The amount of tax paid on estates - across all assets, not just property - has more than doubled from £1.4bn to £2.9bn in the 10 years to 2005, it adds.
The CML argues the reason for the strong rise in the amount of IHT paid on residential property is the failure to index allowances in line with house price inflation. If the 1997 IHT threshold of £215,000 had been increased to reflect house price inflation, it would now stand at more than £500,000 instead of its current level of £275,000, it claims.
Without a change in policy, there is likely to be a further dramatic rise in the number of estates liable for IHT in the next few years. Since 2000, the value of residential property in estates worth more than £200,000 has trebled from less than £4bn to around £12bn.
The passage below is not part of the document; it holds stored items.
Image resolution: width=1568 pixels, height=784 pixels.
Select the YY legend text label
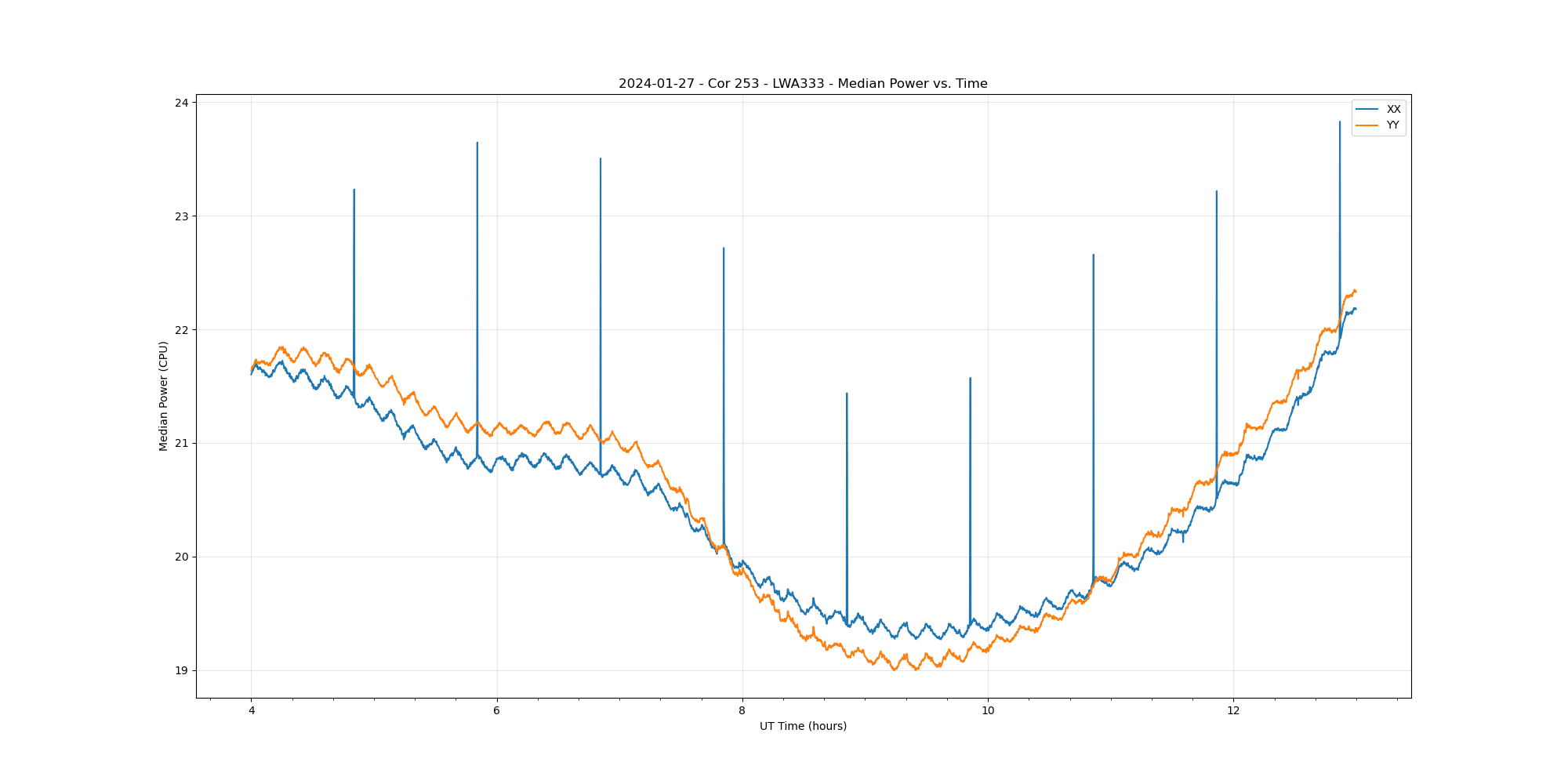coord(1393,125)
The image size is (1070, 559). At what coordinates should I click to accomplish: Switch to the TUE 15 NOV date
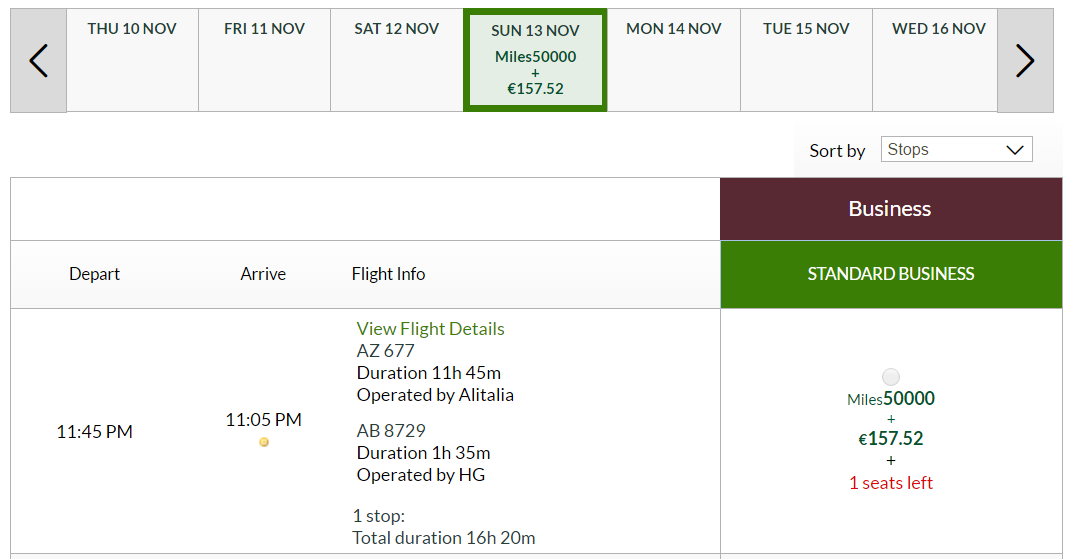806,60
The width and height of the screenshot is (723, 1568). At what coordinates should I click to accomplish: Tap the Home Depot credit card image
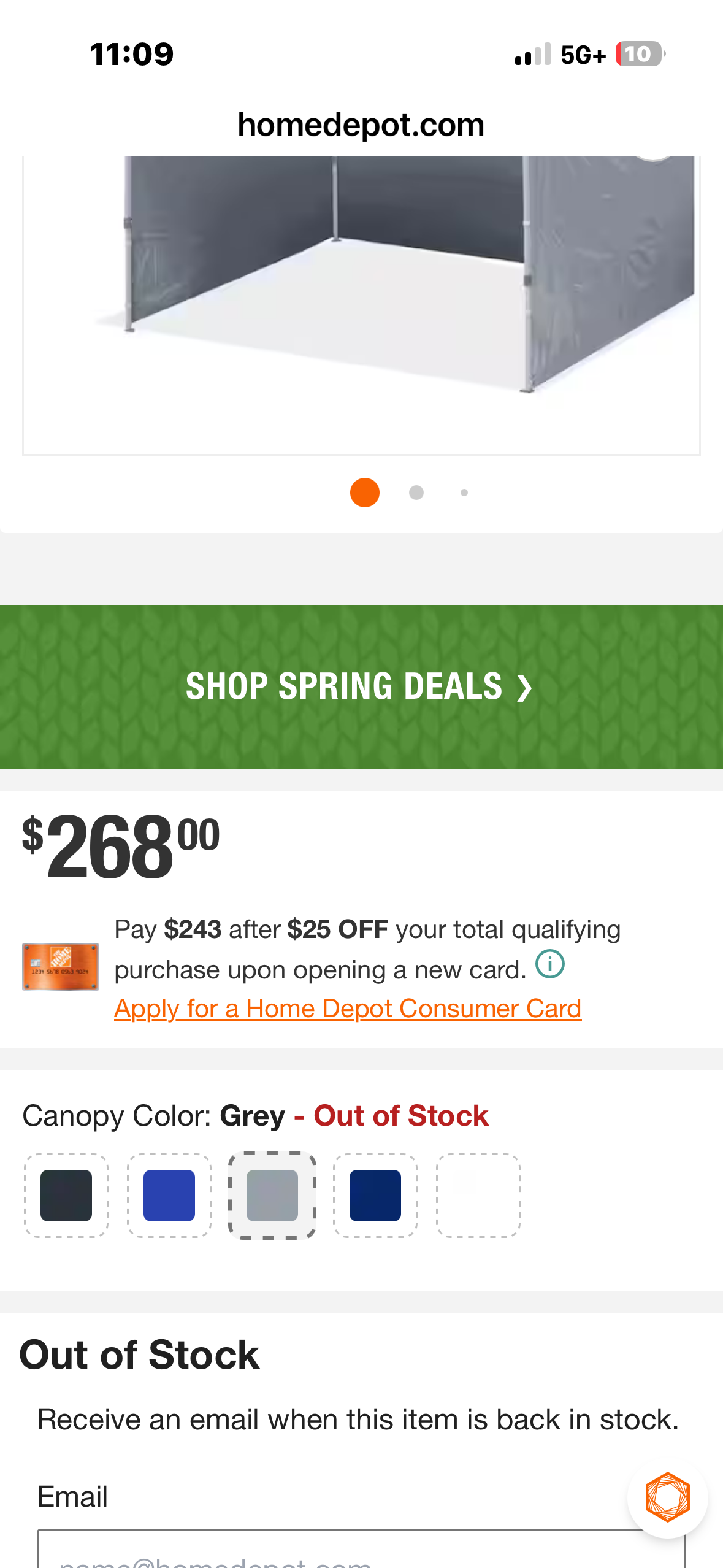click(60, 967)

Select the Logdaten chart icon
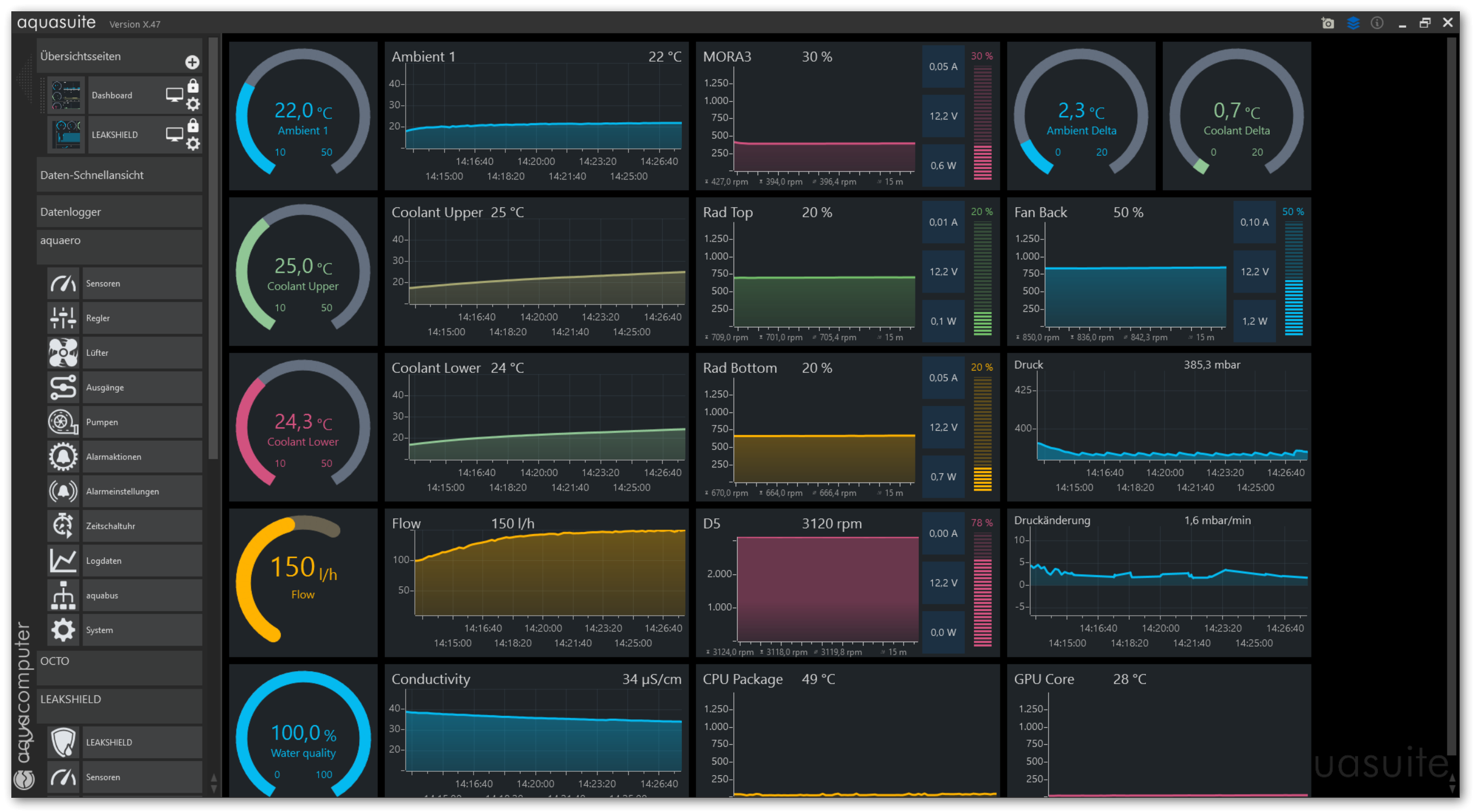[63, 561]
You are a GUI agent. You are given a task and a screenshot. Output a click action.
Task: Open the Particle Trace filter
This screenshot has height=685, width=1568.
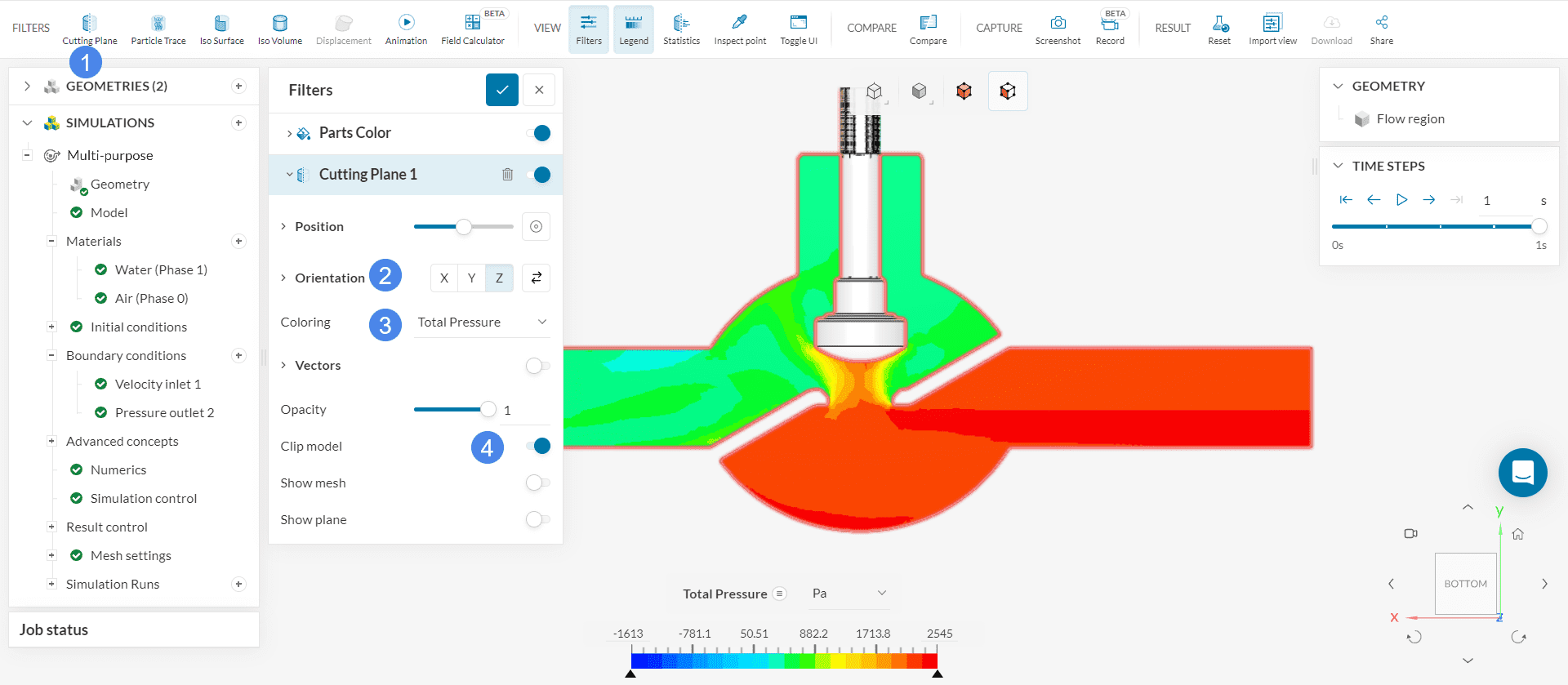coord(158,29)
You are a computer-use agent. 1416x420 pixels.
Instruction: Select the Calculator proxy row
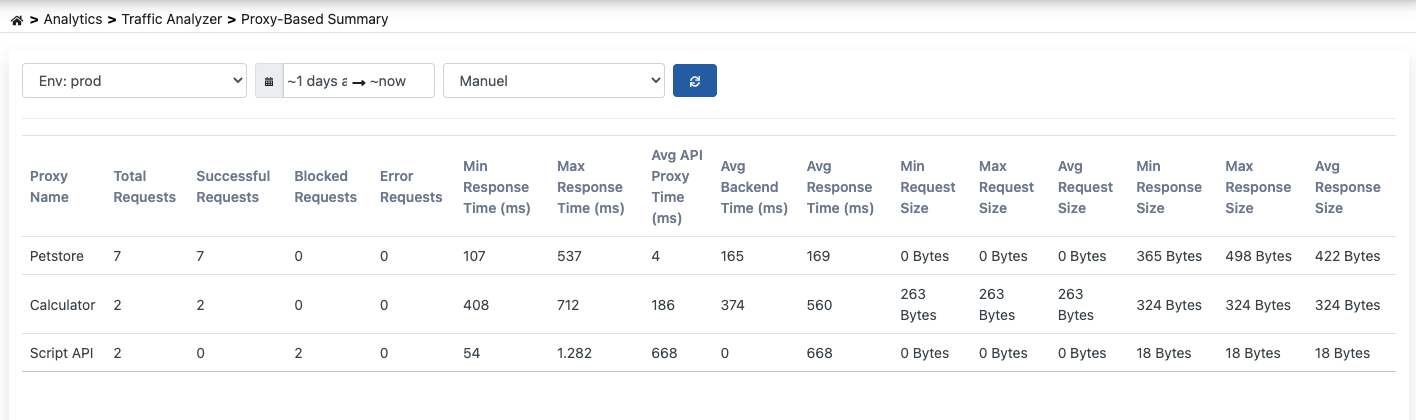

One estimate suggests the number of people potentially liable for IHT could rise by two-thirds to 3.6 million by 2009.
Bob Pannell, the CML's head of research says the failure to index thresholds for both inheritance tax and stamp duty is at odds with the government's stated goal of extending home-ownership to three-quarters of the population.
Pannell says: "One of the iniquities of inheritance tax is that the government is taxing growing numbers of home-owners at 40% when they die even when they have never been higher-rate tax-payers during their lifetime."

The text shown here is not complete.